##### Available data #####
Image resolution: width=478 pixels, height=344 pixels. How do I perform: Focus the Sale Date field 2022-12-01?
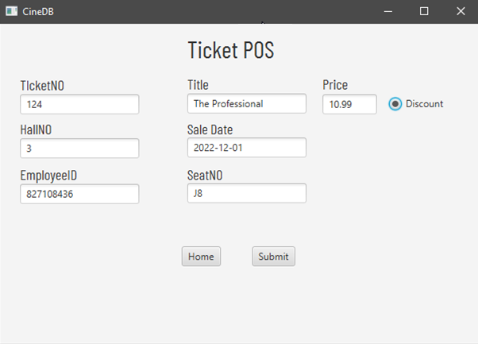(247, 148)
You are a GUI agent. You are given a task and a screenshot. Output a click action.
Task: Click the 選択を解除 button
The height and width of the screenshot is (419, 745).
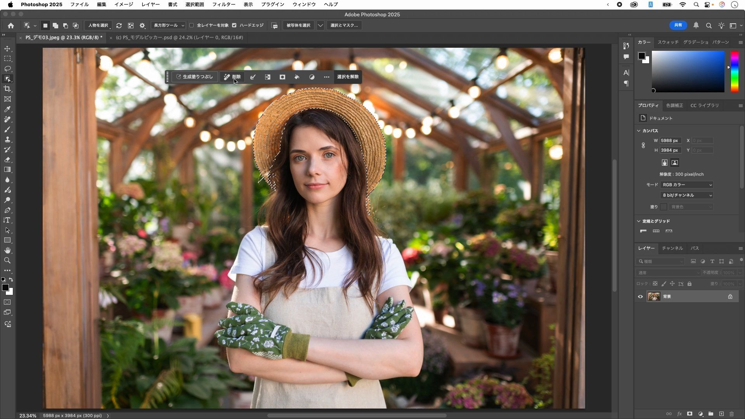tap(348, 77)
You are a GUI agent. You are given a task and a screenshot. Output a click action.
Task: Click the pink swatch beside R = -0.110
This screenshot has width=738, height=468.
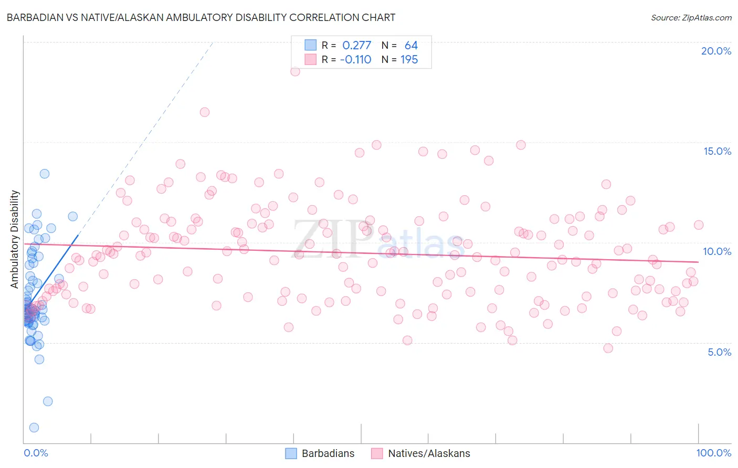(311, 59)
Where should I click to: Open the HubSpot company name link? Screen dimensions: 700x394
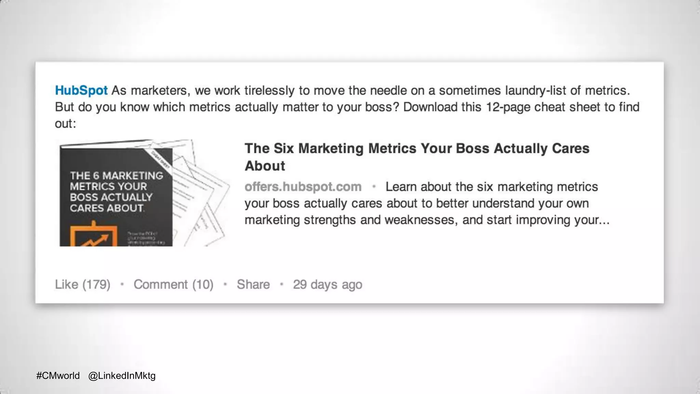click(81, 91)
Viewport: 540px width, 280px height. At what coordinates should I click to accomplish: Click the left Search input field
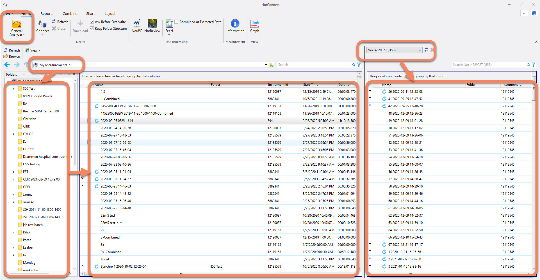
#####
- **Written task**
Could you quote every one of the rows above word for word, leaving the pictures out?

- **Result below**
Image resolution: width=478 pixels, height=344 pixels. How do I perform: Focus the Sale Date field 2022-12-01?
(247, 148)
You are a GUI agent. You are given a task and a screenshot. Output a click action.
Task: Click the 選択を解除 button
The height and width of the screenshot is (419, 745).
tap(348, 77)
You are a GUI agent. You are given a task and a screenshot. Output a click action.
Task: Click the pink swatch beside R = -0.110
This screenshot has width=738, height=468.
(311, 59)
Where should I click to: Open the HubSpot company name link? Screen dimensions: 700x394
click(81, 91)
Viewport: 540px width, 280px height. At what coordinates should I click to accomplish: Click the left Search input field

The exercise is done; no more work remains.